Alhamdulillah, saya di samping ibu itu bisa memegang Multazam dan berdoa, sekhusyuk yang saya bisa. Sama rasanya saat menciumi Ka’bah. Saya merasakan hening, sunyi, adem, damai, bahagia, sukacita.

Saat saya rasa sudah cukup berdoa, saya ada niat membawa ibu ini ke Hajar Aswad. Tapi melihat tempat itu dipenuhsesaki lelaki tinggi-tinggi besar dan rapat padat sekali, saya wes jiper duluan.

Saya melihat ke sekeliling; wes nggak tampak satu pun jamaah dari rombongan saya. Pas melihat arloji, saya menghitung waktu dari mulai thawaf, mestinya rombongan saya sudah di hotel. Waduh, bisa ribet ntar kalau diteriakin, diomelin jamaah lainnya gegara telat.

Sesaat saya galau, jadi saya tanya si ibu. Mau ke Hajar Aswad atau enggak, dia bilang manut saya. Ya wes, saya menarik tangan ibu itu untuk mendekat ke Hajar Aswad, tentu sambil berdoa; tapi kami malah terdorong menjauh. Saya paham, berarti tidak diizinkan.

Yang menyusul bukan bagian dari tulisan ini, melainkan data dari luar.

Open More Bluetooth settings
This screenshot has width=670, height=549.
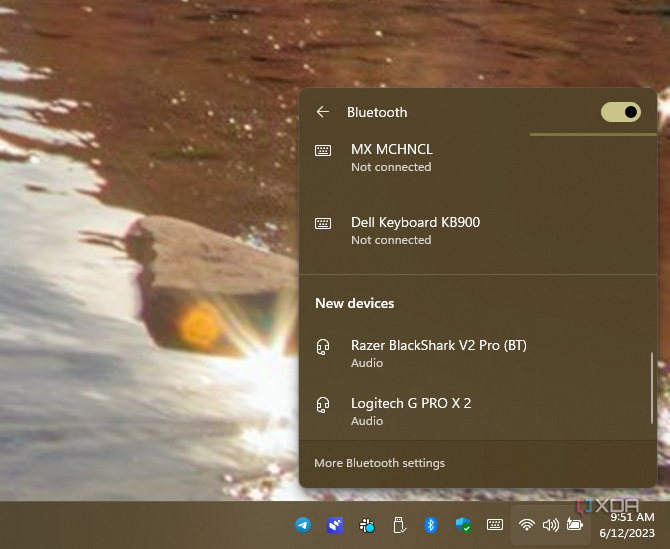379,463
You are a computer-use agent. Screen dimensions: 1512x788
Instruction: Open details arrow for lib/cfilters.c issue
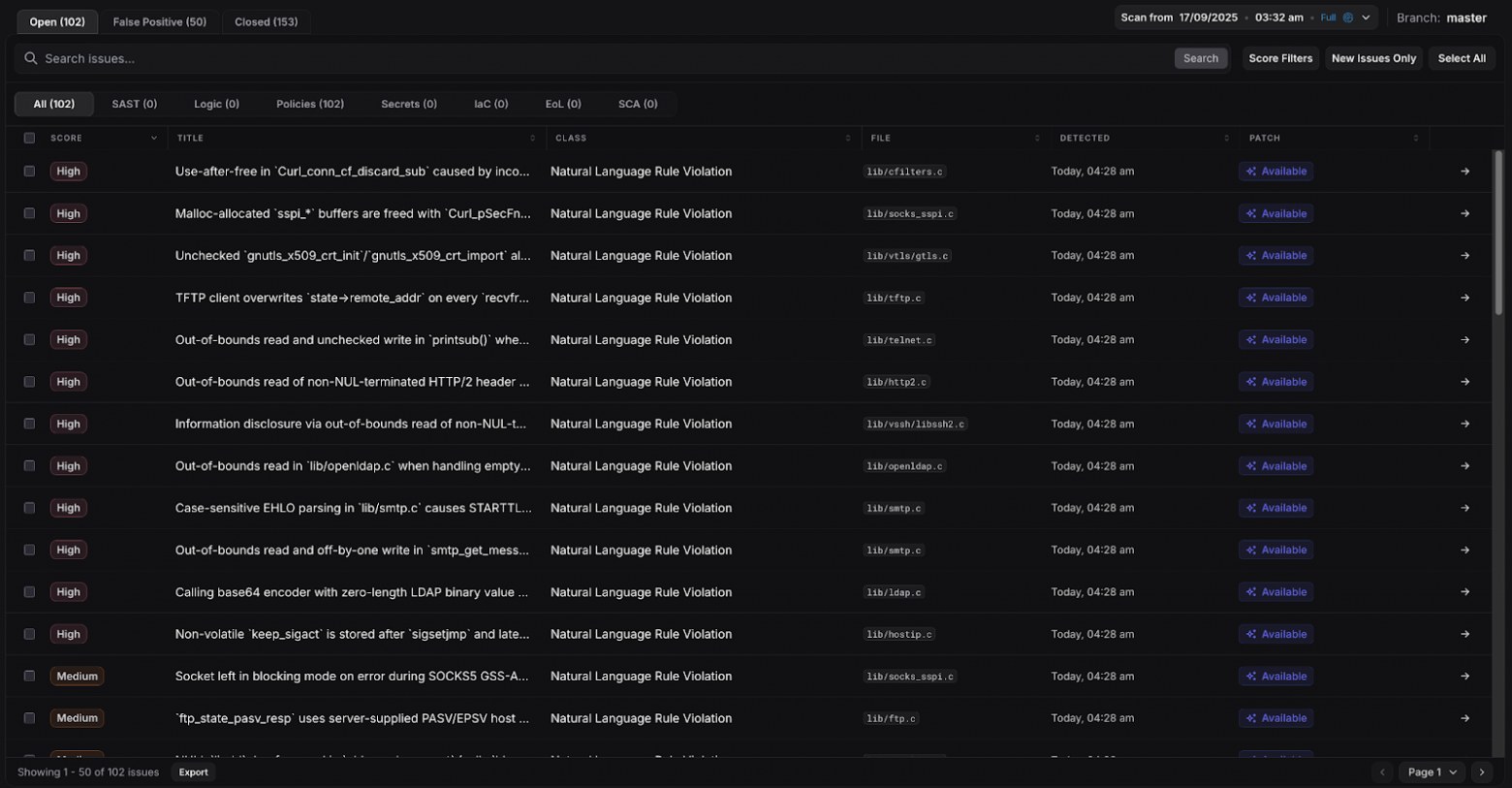point(1465,172)
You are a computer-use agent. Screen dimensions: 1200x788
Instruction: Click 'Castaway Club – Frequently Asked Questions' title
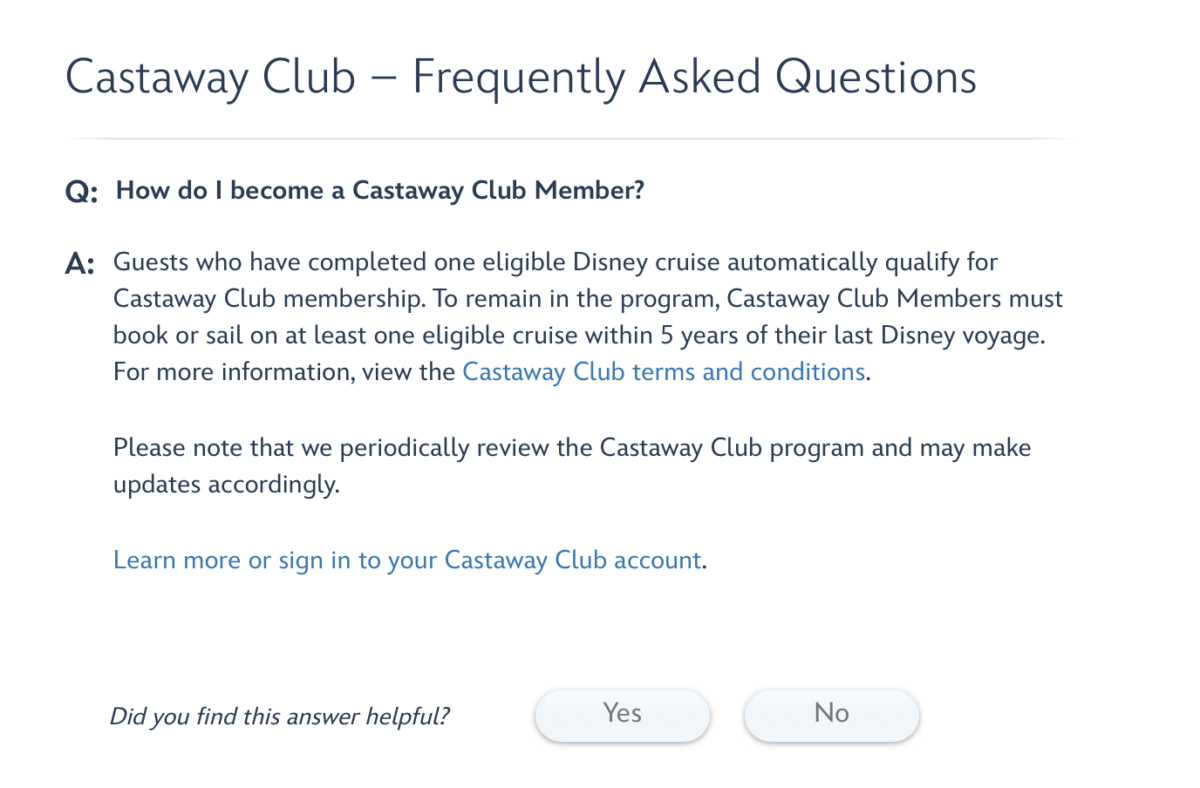tap(520, 76)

Saya memutuskan untuk meninggalkan Ka’bah karena pertimbangan waktu. Untuk ke pinggir ke pintu 79 atau 84, tentu kami harus “miyak” ribuan orang dengan melawan arus. Sementara kami masih beberapa jengkal saja dari Ka’bah.

Saya terus berdoa agar dimudahkan. Beneran, jalan kayak terbuka sendiri; tahu tahu kami sudah di pinggiran sekitaran pintu 79 atau 84 itu. Kami sholat sunnah dua rakaat, baru kemudian keluar areal mesjid. Si ibu entah kenapa menangis lagi dan memeluk saya kuat-kuat.

“Terimakasih ya Mbak, sudah mau saya ikuti! Alhamdulillah. Alhamdulillah saya bisa mencium Ka’bah. Masyaallah. Saya seperti menemukan Allah. Masyaallah, Masyaallah.”
Masih dengan menangis sesenggukan.

Haish, saya malah bingung kudu ngapain. Iya saya mengerti harunya, perasaan guncang saat pertama menyentuh, mencium, memeluk Ka’bah, berdoa dengan jarak begitu rapat di depannya, seperti mendapatkan anugerah berlimpahan yang nggak bisa dijelaskan dengan kata-kata.

“Sudah, Bu. Alhamdulillah. Ayo kita balik. Saya wes ketinggalan rombongan.”

Baru ibu itu mau melepaskan pelukannya dan berhenti menangis. Matanya pun masih memerah. Saya wes memastikan si ibu baik-baik saja dan kembali ke rombongannya.
Saya memberitahu Ustad Sule di WAG posisi saya. Mendapatkan jawaban singkat agar saya langsung ke ruang makan. Saya setengah berlari ke hotel. Nggak sampe 10 menit wes sampai 😆😅

Di restoran, rombongan saya tinggal beberapa orang yang makan. Saya menghitung waktu, rupanya lumayan lama juga saya di depan Ka’bah tadi. Alhamdulillah. Di luar itu, Alhamdulillah saya karena nggak telat jadwal dan nggak jadi sasaran omelan jamaah lain.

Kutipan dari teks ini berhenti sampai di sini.